Ma vogliamo dire che Castro diventò un dittatore che regnò con il pugno di ferro, facendo piazza pulita nel campo dei suoi ex compagni della rivoluzione cubana e non solo? Vogliamo dire che Guevara (più idealista di Castro, ma altrettanto feroce) mise al muro e fucilò ogni voce scomoda, nel nome della rivoluzione?
Vogliamo dire che Cuba diventò così un paese dove le donne per mettere del pane sul tavolo ai loro figli dovettero diventare delle jineteras, diciamo, per intenderci, delle compiacenti accompagnatrici di turisti?
Certo, l’istruzione gratuita per tutti; il sistema sanitario gratuito per tutti. Era il comunismo, con i suoi capisaldi, i suoi principi, la sua strenua battaglia contro l’imperialismo americano.
Era ed è qualcosa che conosco, non per essere stata a Cuba, ma per aver vissuto drammaticamente nel mio paese d’origine, episodi e situazioni che leggendo di Cuba riemergono e ancora bruciano nella mia memoria.
Era la prima settimana di agosto del 1991, quando circa ventimila albanesi sfondarono i muri delle ambasciate occidentali nella capitale, Tirana, chiedendo asilo politico.
Ricordo che Francesco De Gregori cantava in Piazza Grande a Locarno. Il mio compagno aveva voluto farmi un regalo, andare a vedere il concerto; la piazza era gremita.
Io piangevo, disperatamente singhiozzavo, e di quel concerto non ricordo nulla tranne la mia angoscia.
Non smettevo di ripetere al mio compagno: “li ammazzeranno come dei cani, tutti quanti. Le ambasciate li consegneranno alle autorità. Li ammazzeranno, tutti quanti”.
E pensavo al mio amatissimo fratello ventenne – che per colpa della mia fuga dall’Albania e degli echi che aveva suscitato, era stato letteralmente buttato fuori dall’Accademia delle arti. Era entrato in una di quelle ambasciate, mio fratello?
Andò bene in quell’inizio agosto ai disperati rifugiati nelle ambasciate. Ammazzare ventimila “cani” era pressoché impossibile. E la dittatura più feroce d’Europa per quasi cinquant’anni era agli sgoccioli, grazie alla Perestroika di Gorbachev e alla caduta del muro di Berlino.
Ai “cani” le stanze dei bottoni europei riuscirono a concedere un salvacondotto verso l’Occidente. Lunga storia che da qualche parte ho già descritto e raccontato…
Io non c’entro con Cuba, ma c’entro eccome.

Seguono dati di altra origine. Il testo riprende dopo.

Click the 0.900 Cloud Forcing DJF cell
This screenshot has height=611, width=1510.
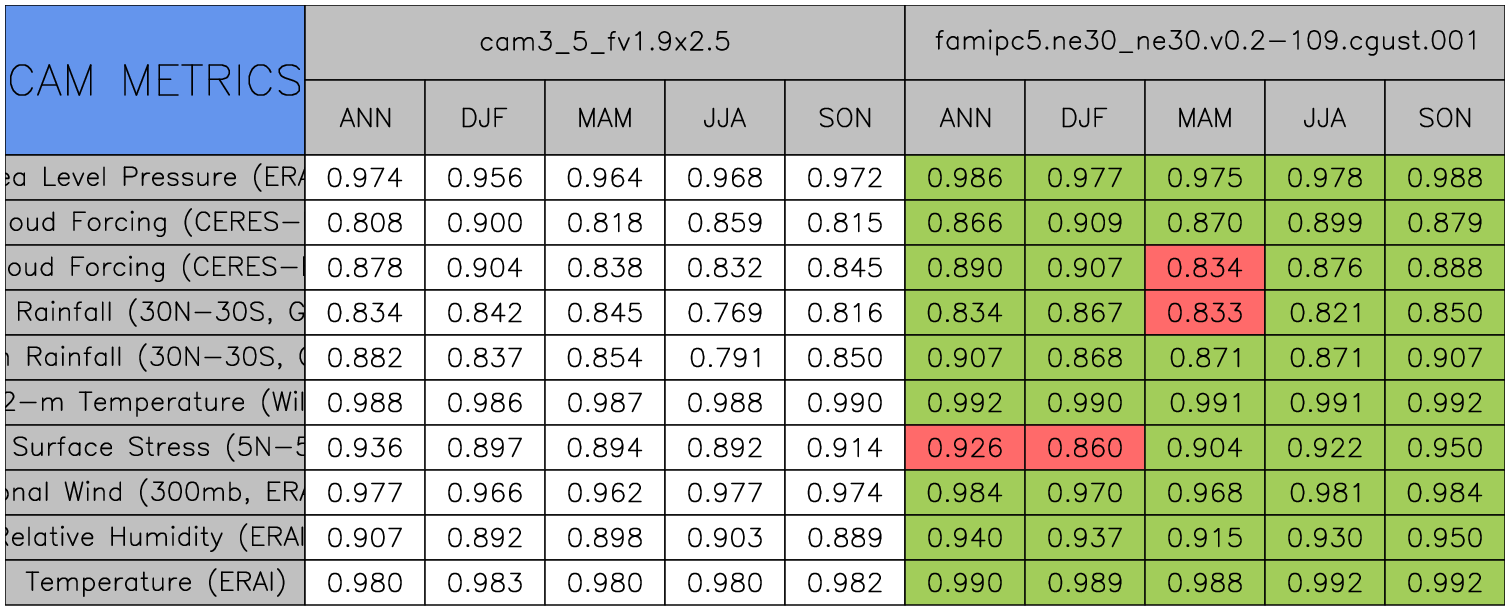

Ero cresciuta in una famiglia e in un paese dove bisognava controllare ogni parola – pure il respiro. “Attenta a ciò che dici, xhani im“, supplicava mio padre. “Kujdes”, “Watch your mouth”. “Aguas”.
Bisognava mostrarsi contenti, fuori dalle mura di casa. E io contenta lo sono stata, per anni, da bambina felice che veniva da una famiglia privilegiata, perchè il lavaggio del cervello funzionava: eravamo il paese più felice del mondo, e noi, i bambini più felici al mondo.
Così la pensai più o meno fino all’età di 16 anni, quando un mio carissimo amico del liceo, un giorno, si impiccò, e i servizi segreti albanesi vennero a scuola al mattino, facendo l’appello, controllando le porte di entrata e uscita perché il suicidio era un affronto “al partito, allo stato e alla causa del comunismo”, e noi non dovevamo partecipare al funerale di un nemico.
Qualche anno più tardi, un altro caro amico venne condannato a due anni di lavori forzati nel nord del paese, perché nello zaino di scuola il compagno di banco gli trovò un libro di Freud, in tedesco, e lo denunciò. Poco per volta l’ovatta che avevo nel cervello si dissipò, ma rimasi fedele a quel monito di mio padre: attenta a ciò che dici, figlia, che un giorno tu ci rovinerai. Infatti li rovinai, tutti quanti, con la mia fuga. Ma questa è un’altra storia.
Anche nella mia Albania, il regime dittatoriale partì con grandi slogan, grandissime promesse; il popolo, all’inizio, forse arrivò pure a crederci, ma per vedere poi il laccio al collo stringersi, spuntare le prigioni politiche, le fucilazioni di massa, i campi di lavoro, le fosse comuni.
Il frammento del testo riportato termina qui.